The government’s AI strategy also targets public service, creative industries, and small businesses—but the physical backbone of this digital transformation hinges on reliable electricity.

Global studies now show that the power needed to run generative AI systems could soon surpass the energy consumed by Bitcoin mining.

Earlier this year, iXAfrica launched a 4.5-megawatt (MW), AI-ready data centre in Nairobi, part of a 22.5MW campus along Mombasa Road. Once complete, the facility could serve over 300 million users in the region.

Other players like Africa Data Centres, PAIX, and icolo.io are positioning Kenya as a regional hub—but powering these operations remains a challenge.

By the end of 2024, Kenya’s installed electricity capacity stood at 3,811.6MW, with peak demand nearing 2,316MW. However, a government freeze on new power purchase agreements (PPAs) since 2018 has stalled clean energy expansion.

The freeze, based on a presidential taskforce recommendation, aims to align future energy projects with the Least Cost Power Development Plan.

Despite these constraints, President William Ruto last year announced plans for a one-gigawatt (1GW) green-powered data centre in Naivasha, in partnership with global tech giants including Microsoft and G42.

Globally, AI is projected to account for nearly half of all data centre electricity use by 2026, according to the International Monetary Fund (IMF).

AI systems like ChatGPT and Claude require massive computational resources—both during model training and when responding to users—making electricity a critical cost.

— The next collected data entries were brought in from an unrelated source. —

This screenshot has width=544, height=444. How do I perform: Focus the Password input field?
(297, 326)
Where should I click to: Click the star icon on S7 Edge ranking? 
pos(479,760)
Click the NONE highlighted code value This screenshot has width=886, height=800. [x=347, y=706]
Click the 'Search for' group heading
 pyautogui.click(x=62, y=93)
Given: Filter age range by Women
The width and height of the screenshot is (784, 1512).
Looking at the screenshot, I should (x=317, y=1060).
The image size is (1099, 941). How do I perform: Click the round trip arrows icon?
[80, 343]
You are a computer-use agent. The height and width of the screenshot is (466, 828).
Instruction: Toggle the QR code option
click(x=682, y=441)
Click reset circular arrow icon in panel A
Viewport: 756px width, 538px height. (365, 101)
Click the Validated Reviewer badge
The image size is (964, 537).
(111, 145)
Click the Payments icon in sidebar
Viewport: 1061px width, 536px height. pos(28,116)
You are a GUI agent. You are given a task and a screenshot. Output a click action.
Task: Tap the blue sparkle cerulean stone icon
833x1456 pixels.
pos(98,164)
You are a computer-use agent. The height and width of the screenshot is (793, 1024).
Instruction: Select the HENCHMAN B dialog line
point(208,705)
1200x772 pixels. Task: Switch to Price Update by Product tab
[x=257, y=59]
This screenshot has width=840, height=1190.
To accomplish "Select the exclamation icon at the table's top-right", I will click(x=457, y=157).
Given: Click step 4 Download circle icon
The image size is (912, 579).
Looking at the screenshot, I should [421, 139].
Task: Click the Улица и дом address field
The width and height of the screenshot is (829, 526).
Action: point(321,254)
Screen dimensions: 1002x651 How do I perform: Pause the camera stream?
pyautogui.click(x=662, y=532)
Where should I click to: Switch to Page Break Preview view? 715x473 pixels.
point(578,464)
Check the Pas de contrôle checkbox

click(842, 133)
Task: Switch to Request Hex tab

A related IMF report warns that AI-driven energy demand could push petroleum prices up by nine percent by 2026.

“As substantial computational resources are required during both stages, electricity consumption represents a critical input for companies delivering AI services,” reads the report.

The International Energy Agency (IEA) also notes that AI adoption and rising air-conditioning use are now the biggest contributors to the global rise in electricity demand.

“Global electricity consumption is expected to increase at the fastest pace in years over the 2025-2027 period, fueled by rising use of air conditioning and the expansion of data centres worldwide,” wrote IEA.

While AI is improving energy efficiency and spurring uptake of renewables, experts caution that these gains are being outpaced by the sheer volume of new hardware and data centre builds.

Kenya’s challenge is now twofold: keeping pace with digital ambitions, while expanding power capacity to support the AI future already knocking on its door.